■ **YOUR ASSIGNMENT**:
Decide whether each statement below agrees with the news report on hepatitis C notification, answering yes or no and quoting the words of the report that settle it. 1. About 6,500 Americans have been notified that they may have been infected through blood transfusions. 2. Most hepatitis C patients were infected through blood transfusions. 3. The hepatitis C virus was first identified in 1992.

■ **EXCERPTED PASSAGE**:
-.-.-
- NEW YORK (Reuters) -Only about 6,500 out of a potential 1 million Americans
have been notified they may have been infected through blood transfusions
with the incurable hepatitis C virus, government agencies said Wednesday.
- They said the "look-back" program
was on schedule but would be slow, expensive and cumbersome. Nonetheless,
they said it was worthwhile to notify people at risk so they could avoid
infecting others and protect their own health.
- In the meantime, people should not wait
to be notified.
- "If you had a transfusion before
July of 1992, you need to be tested," Dr. Harold Margolis, chief of
the hepatitis branch at the Centers for Disease Control and Prevention
(CDC), told a news conference.
- "It's going to take a little time
to get geared up," Damon Thompson, a spokesman for Surgeon-General
Dr. David Satcher, added in a telephone interview.
- "Basically what we are saying here
is don't wait for a letter," he said. "Here are the risk factors.
If you fall into any of these categories, go see your doctor and see about
- Blood transfusions are only one risk
factor for hepatitis C, which affects an estimated 4 million Americans
and 170 million people worldwide. It can cause severe liver damage or liver
cancer and is the main reason for liver transplants.
- Only about 7 to 10 percent of patients
are infected through blood transfusions. "Sixty percent of them got
it from injected drug use and 20 percent from sex," Thompson said.
- The virus is spread through bodily fluids
such as blood or semen. People who injected drugs or who had sex with someone
who may be at risk for hepatitis C are also at risk.
- Many infected people suffer slow liver
damage and show no symptoms, and may further damage their livers by drinking
alcohol or using certain drugs.
- The government has been under fire from
groups such as the American Liver Foundation that say the look-back program
has started off too slowly and is not properly funded.
- But Margolis said U.S. health agencies
will launch a more general program this summer to warn everyone who received
a blood transfusion or received blood products before 1992.
- Satcher announced in late 1997 that 1
million Americans could have received blood infected with hepatitis C,
which was not identified until 1989. He said at the same time that the
government was launching a program to notify those at risk.
- A screening test developed in 1992 has
helped keep the blood supply virtually free of the virus, which can cause
liver cancer and liver failure. But anyone who got blood before then may
have received an infected dose.
- The first step in the government's effort
to notify people has been to ask hospitals and transfusion centers to find
out which people know they are infected and which of those donated blood.
-.-.-
■ **DATA**:
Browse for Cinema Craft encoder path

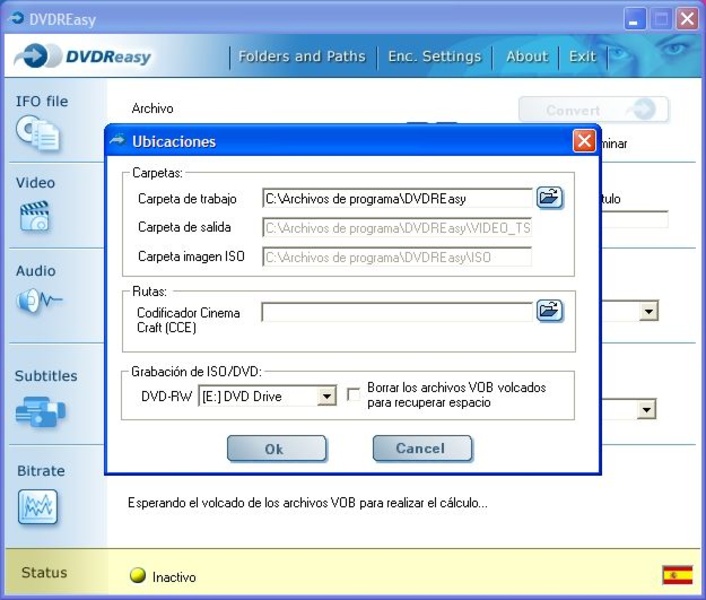[549, 311]
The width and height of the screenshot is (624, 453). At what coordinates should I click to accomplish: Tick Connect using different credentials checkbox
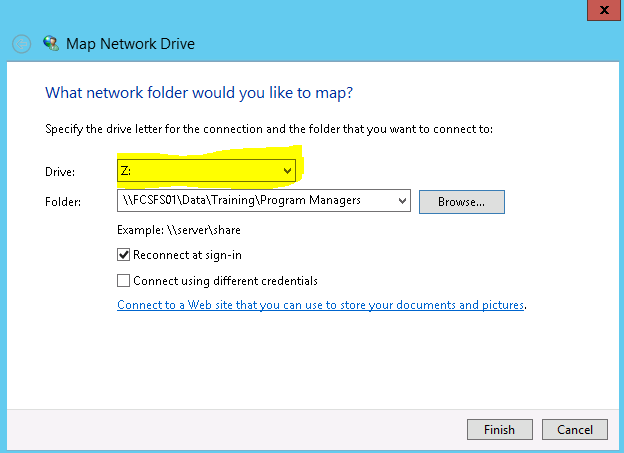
-.-.-
■ **SOLVED EXERCISE**:
1. Yes: "Only about 6,500 out of a potential 1 million Americans have been notified they may have been infected through blood transfusions"
2. No: "Only about 7 to 10 percent of patients are infected through blood transfusions."
3. No: "which was not identified until 1989"